Work to be completed → Please transcribe, word for word, only the lines from the one containing "Task: Click the" through the last line of the records below, both included, and leave out every picture.

────────────────────

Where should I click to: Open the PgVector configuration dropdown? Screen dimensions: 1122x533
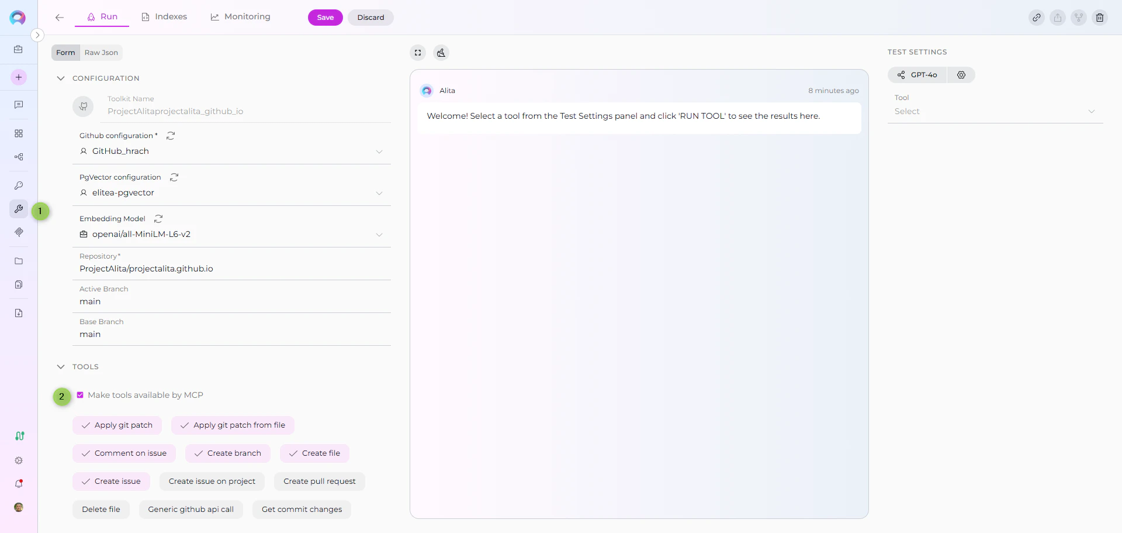coord(379,193)
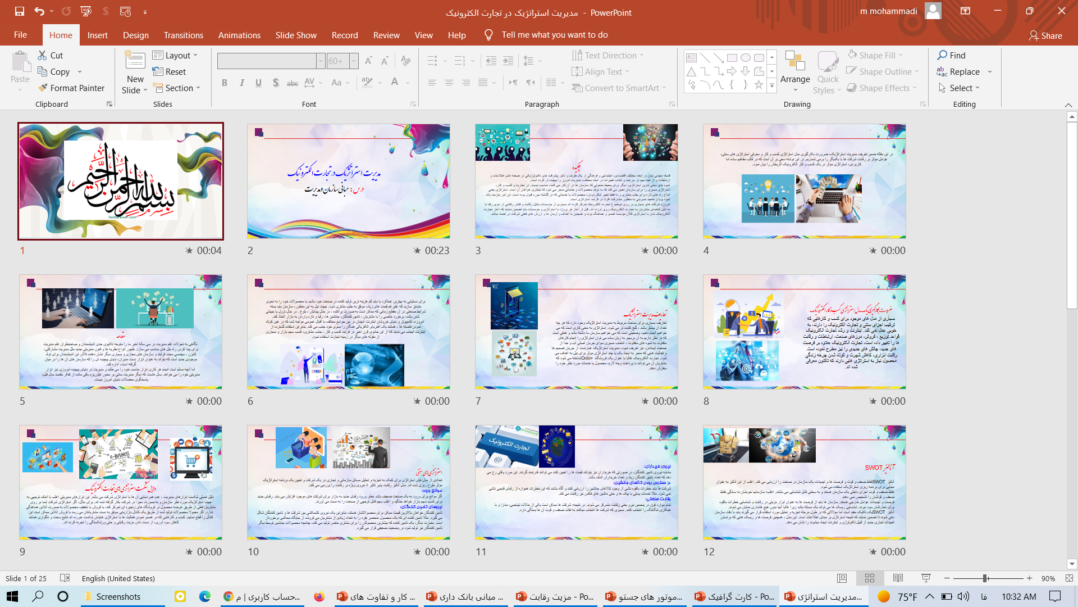Click the Find tool
The width and height of the screenshot is (1078, 607).
pos(951,55)
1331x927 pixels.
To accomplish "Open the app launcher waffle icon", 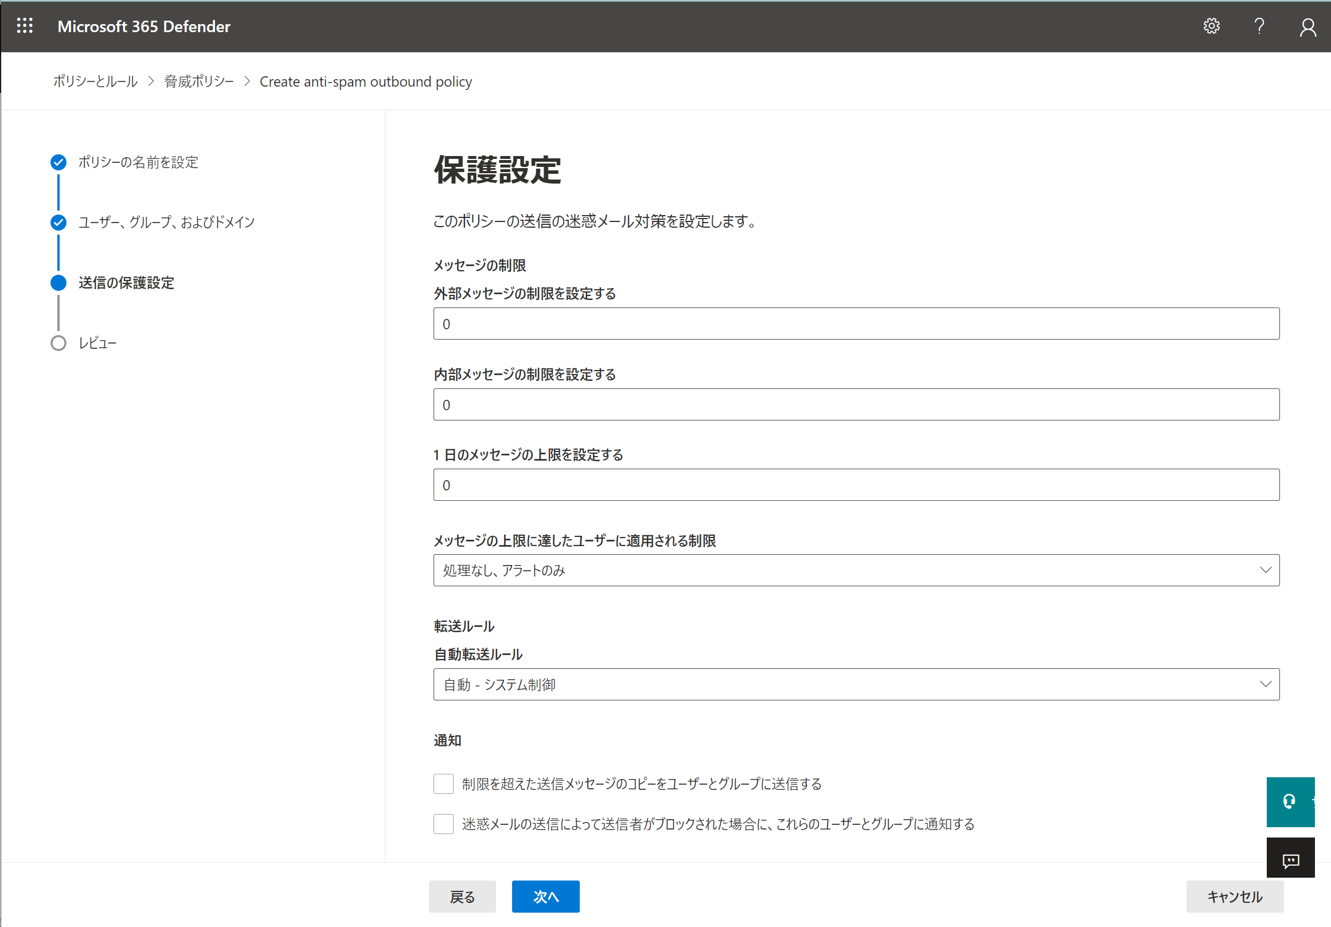I will pos(24,26).
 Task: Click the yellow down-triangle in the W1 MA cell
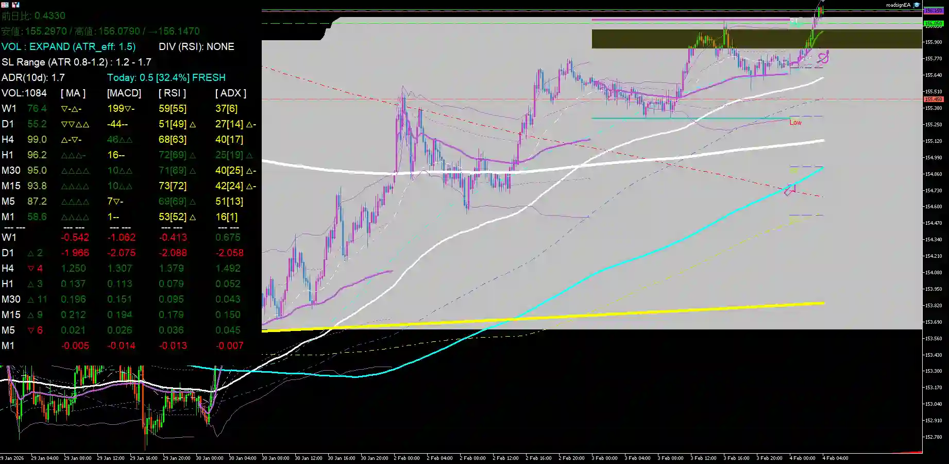(x=64, y=109)
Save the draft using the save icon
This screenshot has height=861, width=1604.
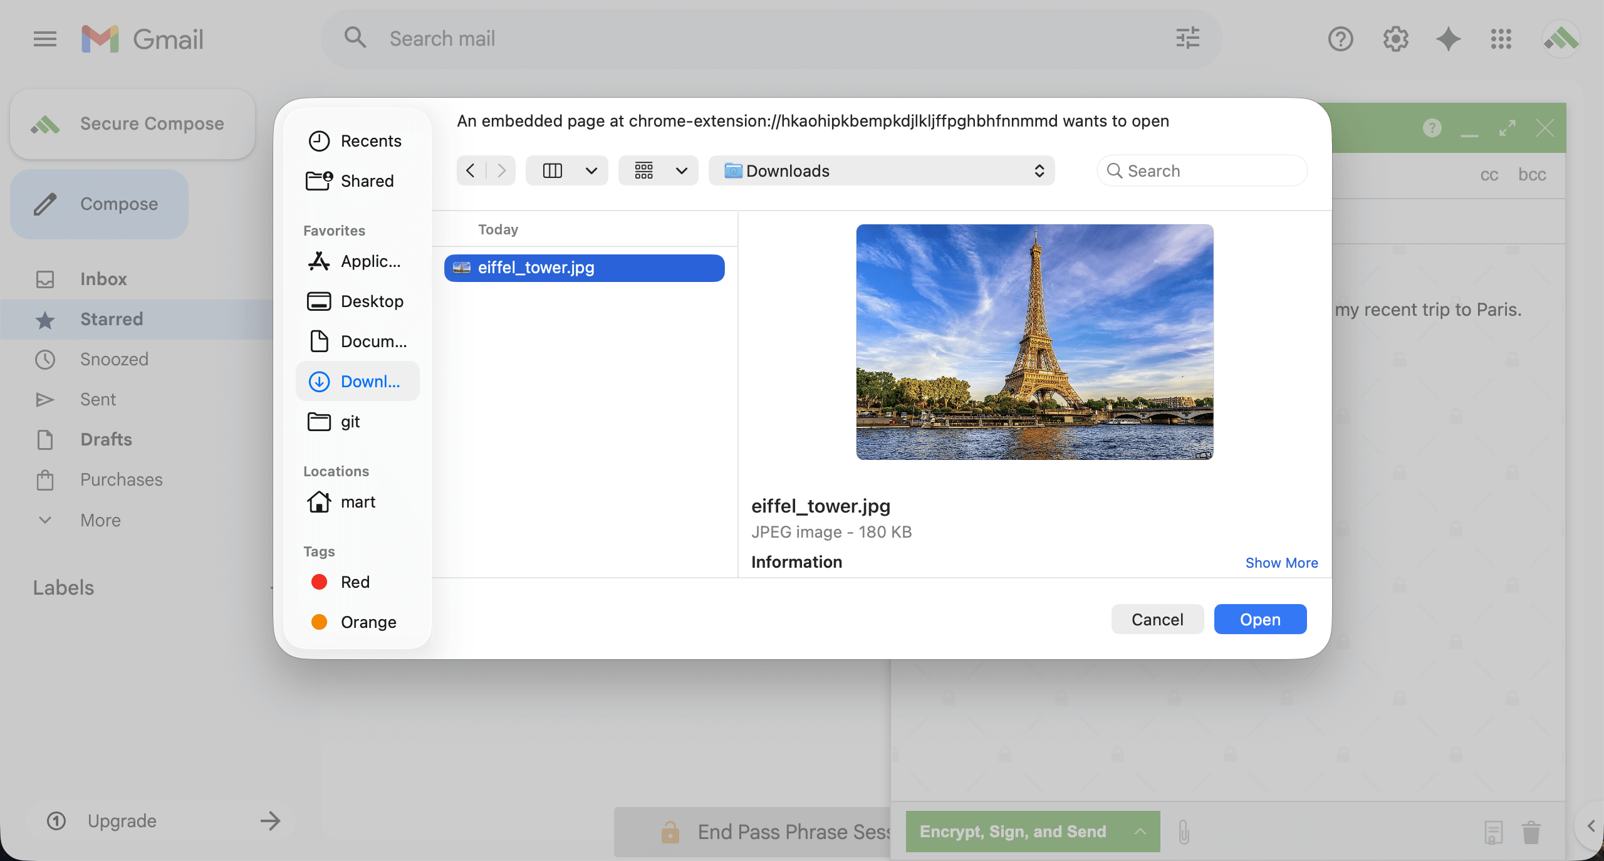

────────────────────

Answer section →
 Task: Click the yellow down-triangle in the W1 MA cell
(x=64, y=109)
Save the draft using the save icon
This screenshot has height=861, width=1604.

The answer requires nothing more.